Copy out the lines of the listing below, from the line containing "You are a computer-use" through the end of the listing, both ends included. Leave out the pictures.

━━ Task material ━━

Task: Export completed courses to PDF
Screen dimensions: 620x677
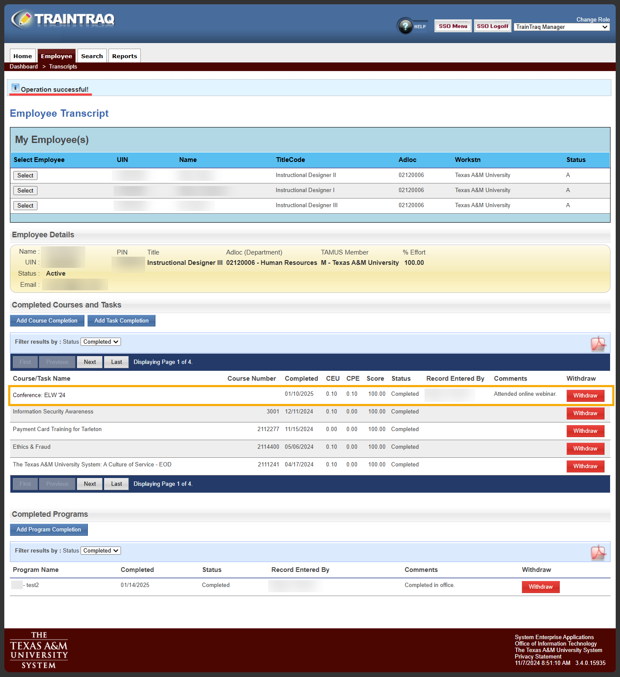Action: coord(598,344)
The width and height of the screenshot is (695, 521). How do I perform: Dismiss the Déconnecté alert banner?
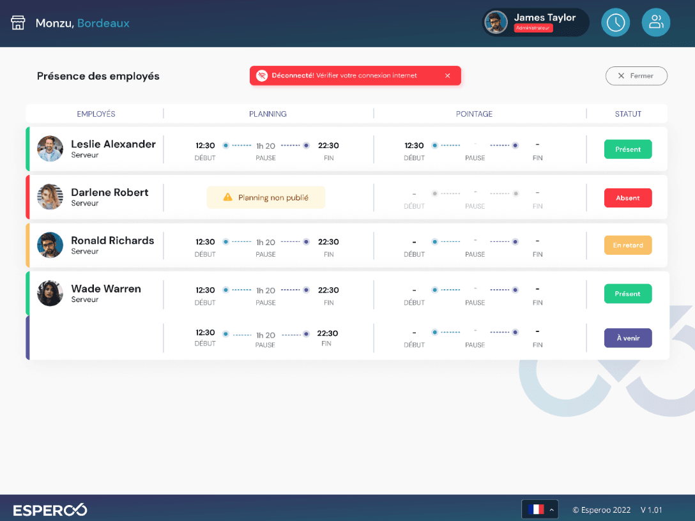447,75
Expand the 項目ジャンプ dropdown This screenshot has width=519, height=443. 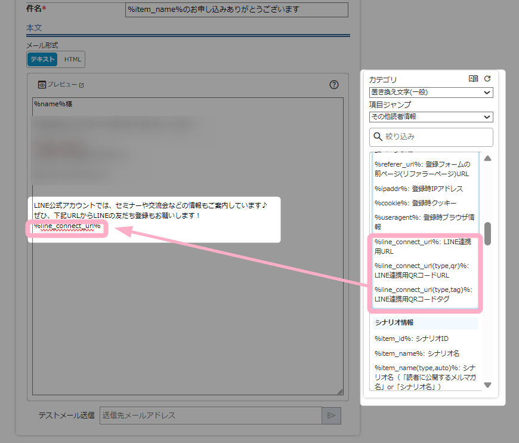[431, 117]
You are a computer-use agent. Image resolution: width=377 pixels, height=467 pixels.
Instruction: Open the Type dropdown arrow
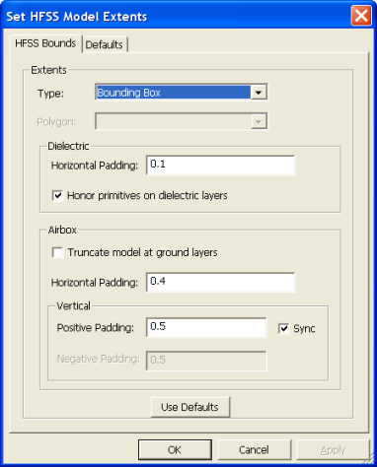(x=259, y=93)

━━━

- [Response to the task]
You are a computer-use agent. Image resolution: width=377 pixels, height=467 pixels.
Instruction: Open the Type dropdown arrow
(x=259, y=93)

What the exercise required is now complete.